## Assignment
Write out, unaltered, each line from the top of the records below down to the line where "Zahlungsmöglichkeiten (1067, 1571)" appears, that line included.

[Opening Entries provided section]

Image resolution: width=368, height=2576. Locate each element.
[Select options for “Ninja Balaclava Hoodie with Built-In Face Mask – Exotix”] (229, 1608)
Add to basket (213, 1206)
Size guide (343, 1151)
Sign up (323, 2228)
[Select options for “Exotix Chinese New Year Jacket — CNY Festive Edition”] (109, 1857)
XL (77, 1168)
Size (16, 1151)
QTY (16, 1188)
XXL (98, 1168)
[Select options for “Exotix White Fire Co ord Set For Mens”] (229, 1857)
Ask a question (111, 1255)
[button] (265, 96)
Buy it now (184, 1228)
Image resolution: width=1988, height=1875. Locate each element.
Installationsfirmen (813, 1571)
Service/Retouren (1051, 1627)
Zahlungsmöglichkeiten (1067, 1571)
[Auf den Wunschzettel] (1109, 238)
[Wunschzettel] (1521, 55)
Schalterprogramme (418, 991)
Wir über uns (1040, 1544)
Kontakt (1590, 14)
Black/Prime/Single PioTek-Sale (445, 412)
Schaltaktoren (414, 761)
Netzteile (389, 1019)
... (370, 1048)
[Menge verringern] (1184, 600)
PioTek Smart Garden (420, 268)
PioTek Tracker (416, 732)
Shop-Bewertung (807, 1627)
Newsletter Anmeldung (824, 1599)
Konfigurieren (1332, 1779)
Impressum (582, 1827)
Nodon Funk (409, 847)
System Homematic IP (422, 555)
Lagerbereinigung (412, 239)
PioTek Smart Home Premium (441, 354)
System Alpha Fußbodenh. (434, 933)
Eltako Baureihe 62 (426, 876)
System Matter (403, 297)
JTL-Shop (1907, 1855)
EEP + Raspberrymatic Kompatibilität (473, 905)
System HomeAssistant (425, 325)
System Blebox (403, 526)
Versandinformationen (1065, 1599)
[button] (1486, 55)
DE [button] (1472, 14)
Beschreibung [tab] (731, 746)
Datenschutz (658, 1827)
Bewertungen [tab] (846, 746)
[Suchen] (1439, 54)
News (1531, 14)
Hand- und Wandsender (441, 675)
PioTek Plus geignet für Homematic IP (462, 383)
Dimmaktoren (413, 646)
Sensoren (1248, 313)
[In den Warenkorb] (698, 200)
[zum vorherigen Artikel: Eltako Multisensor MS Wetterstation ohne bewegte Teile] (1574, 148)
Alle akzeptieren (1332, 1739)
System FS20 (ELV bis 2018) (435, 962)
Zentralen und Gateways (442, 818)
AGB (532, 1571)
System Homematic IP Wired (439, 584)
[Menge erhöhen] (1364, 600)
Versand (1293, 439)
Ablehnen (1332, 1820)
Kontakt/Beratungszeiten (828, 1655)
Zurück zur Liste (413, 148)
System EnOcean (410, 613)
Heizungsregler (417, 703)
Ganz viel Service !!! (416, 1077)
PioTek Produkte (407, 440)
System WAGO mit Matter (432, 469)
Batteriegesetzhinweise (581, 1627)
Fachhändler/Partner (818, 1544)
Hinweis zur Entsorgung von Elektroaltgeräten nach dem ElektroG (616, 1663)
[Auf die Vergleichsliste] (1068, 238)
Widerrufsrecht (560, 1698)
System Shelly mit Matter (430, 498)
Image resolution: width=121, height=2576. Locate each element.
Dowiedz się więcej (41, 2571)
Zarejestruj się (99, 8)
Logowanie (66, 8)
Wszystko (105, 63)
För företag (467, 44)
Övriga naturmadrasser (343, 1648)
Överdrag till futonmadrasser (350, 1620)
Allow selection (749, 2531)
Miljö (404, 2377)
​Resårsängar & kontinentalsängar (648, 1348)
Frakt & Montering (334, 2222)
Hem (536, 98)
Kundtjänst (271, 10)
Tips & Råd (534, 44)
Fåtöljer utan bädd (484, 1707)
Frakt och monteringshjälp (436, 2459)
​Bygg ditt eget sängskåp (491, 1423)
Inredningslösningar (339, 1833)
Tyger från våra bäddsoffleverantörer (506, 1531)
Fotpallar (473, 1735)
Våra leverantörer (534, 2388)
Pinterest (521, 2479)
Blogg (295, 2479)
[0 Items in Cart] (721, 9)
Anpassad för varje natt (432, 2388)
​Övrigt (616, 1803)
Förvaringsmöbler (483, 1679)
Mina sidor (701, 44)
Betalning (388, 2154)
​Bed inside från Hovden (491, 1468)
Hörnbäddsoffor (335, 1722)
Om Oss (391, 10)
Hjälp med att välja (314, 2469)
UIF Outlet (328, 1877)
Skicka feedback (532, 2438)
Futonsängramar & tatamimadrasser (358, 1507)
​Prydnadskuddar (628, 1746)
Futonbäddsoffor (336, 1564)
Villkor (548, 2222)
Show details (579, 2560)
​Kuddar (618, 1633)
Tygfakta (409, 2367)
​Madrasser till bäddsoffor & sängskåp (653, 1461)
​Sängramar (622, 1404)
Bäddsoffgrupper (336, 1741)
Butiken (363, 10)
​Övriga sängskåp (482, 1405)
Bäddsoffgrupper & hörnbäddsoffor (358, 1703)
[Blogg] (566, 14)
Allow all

[Closing Entries provided section]

## Task response
Image resolution: width=368, height=2576. Locate each element.
[Select options for “Ninja Balaclava Hoodie with Built-In Face Mask – Exotix”] (229, 1608)
Add to basket (213, 1206)
Size guide (343, 1151)
Sign up (323, 2228)
[Select options for “Exotix Chinese New Year Jacket — CNY Festive Edition”] (109, 1857)
XL (77, 1168)
Size (16, 1151)
QTY (16, 1188)
XXL (98, 1168)
[Select options for “Exotix White Fire Co ord Set For Mens”] (229, 1857)
Ask a question (111, 1255)
[button] (265, 96)
Buy it now (184, 1228)
Image resolution: width=1988, height=1875. Locate each element.
Installationsfirmen (813, 1571)
Service/Retouren (1051, 1627)
Zahlungsmöglichkeiten (1067, 1571)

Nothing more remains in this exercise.